Although 24(S)-saringosterol concentrations were significantly increased in serum and in the brain of the mice after its administration, this did not affect the concentrations of cholesterol, its precursors, or metabolites. Phytosterol concentrations in serum were reduced, possibly as a result of competition for incorporation in micelles and the subsequent intestinal absorption or an inhibitory effect of 24(S)-saringosterol on intestinal sterol absorption. An alternative explanation is an enhancing effect of 24(S)-saringosterol on sterol excretion via LXR activation and upregulation of Abcg5/8 in the liver and the intestine [41,42]. The expression of lipid metabolism-related LXR target genes in the brain remained unaffected despite the increased concentrations of 24(S)-saringosterol. However, in cultured CCF-STTG1 cells, we observed that 24(S)-saringosterol administration did increase the expression of LXR target genes ABCA1, ABCG1, and APOE. Chen et al. (2014) obtained similar results after saringosterol administration to HEK293T, HepG2, THP-1 monocytes, and RAW264.7 cells [36]. The absence of an effect in vivo may be caused by the chronic nature of the 24(S)-saringosterol administration leading to a new balance in gene expression levels or the difference in 24(S)-saringosterol concentration in vivo (9 × 10−4 mM in serum) compared to in vitro (1.25–7.5 mM). Previously, we observed a limited increase in expression of LXR target genes in the brains of WT and APPswePS1ΔE9 mice upon administration of Sargassum fusiforme containing a similar concentration of 24(S)-saringosterol [21]. Sargassum fusiforme contains additional LXR agonists, including fucosterol, that may contribute to the gene expression profile resulting from Sargassum fusiforme supplementation. Therefore, it remains to be established via which biological pathways, involving LXR activation or not, 24(S)-saringosterol exerts its neuroprotective effects in AD mice.
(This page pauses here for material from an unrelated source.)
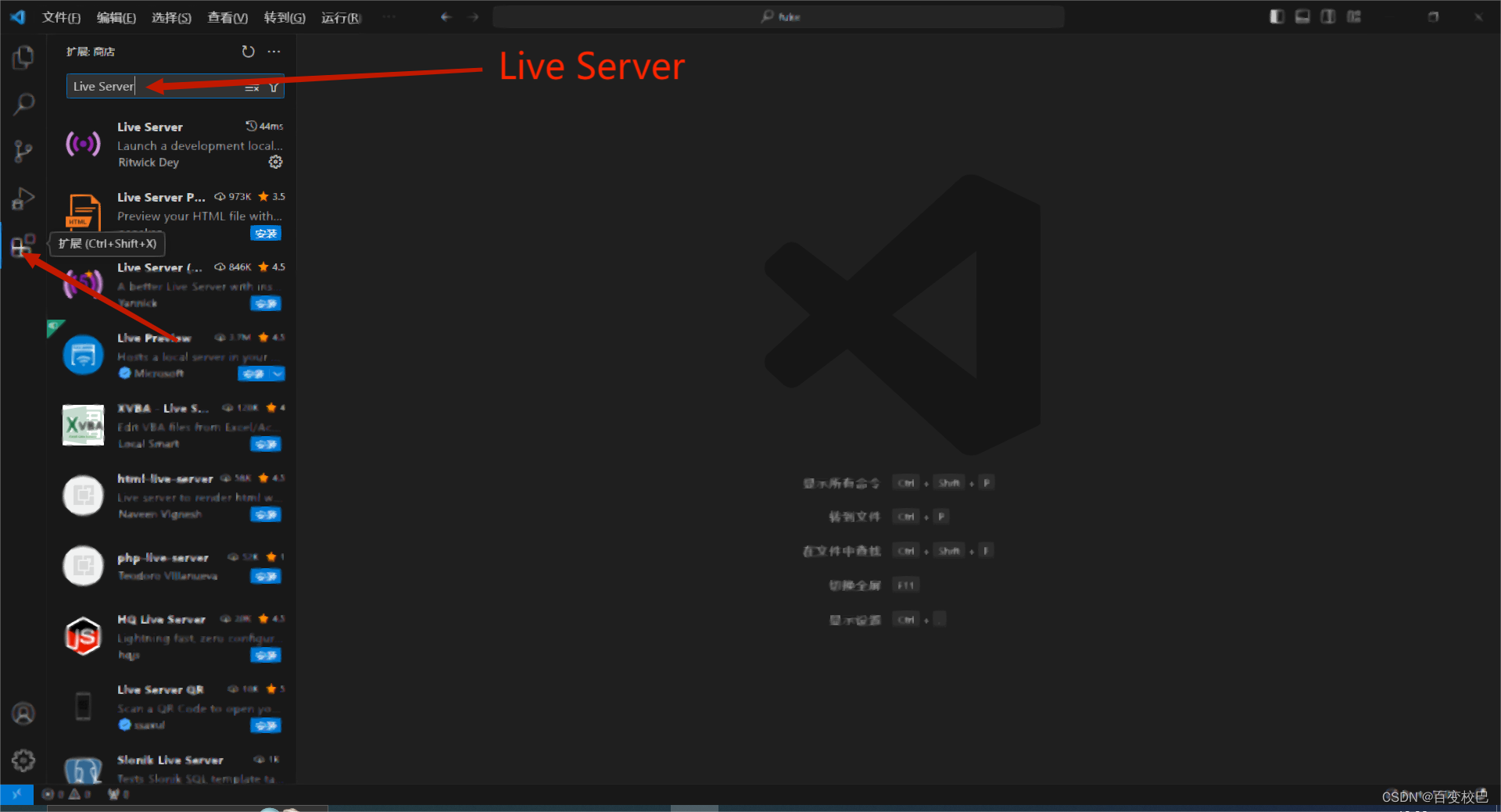
Task: Refresh the extensions list with the reload icon
Action: pyautogui.click(x=248, y=52)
Activation of LXR is known to transrepress inflammatory pathways in immune cells in the central nervous system through SUMOylation [43]. Because chronic neuroinflammation—attributed to excessive activation of microglia—exacerbates AD pathologies [10], activating LXR might alleviate AD symptoms by dampening this process. This is supported by our findings that 24(S)-saringosterol administration did restore the expression of Iba1 (a marker for microglial activation and inflammation [44]) and the number of microglia in the AD mice to levels similar to those in WT mice. On the other hand, the absence of differences in the expression of CD68 suggests no involvement of phagocytic activity of microglia [45]. Increased Iba1 expression, and thus microglial activation, in brain tissue of AD patients has been reported [46]. An increased ApoE production may contribute to the reduction in neuroinflammation [21,47]. However, an upregulated ApoE production was induced by 24(S)-saringosterol only in vitro and not in vivo [21]. Therefore, the exact immunomodulatory effects of 24(S)-saringosterol in AD remain to be elucidated.
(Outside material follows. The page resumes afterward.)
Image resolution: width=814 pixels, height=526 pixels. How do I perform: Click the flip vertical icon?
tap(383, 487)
Our observation that administration of 24(S)-saringosterol as a preferential LXRβ activator does not induce hepatic steatosis is in line with the assumption that triglyceride accumulation in the liver is predominantly driven by LXRα activation [19]. Further research should elaborate on the potential adverse effects of long-term 24(S)-saringosterol administration. Our data therefore support the potential application of pure 24(S)-saringosterol, Sargassum fusiforme, either crude or as an extract, in the prevention and retardation of AD-related symptoms.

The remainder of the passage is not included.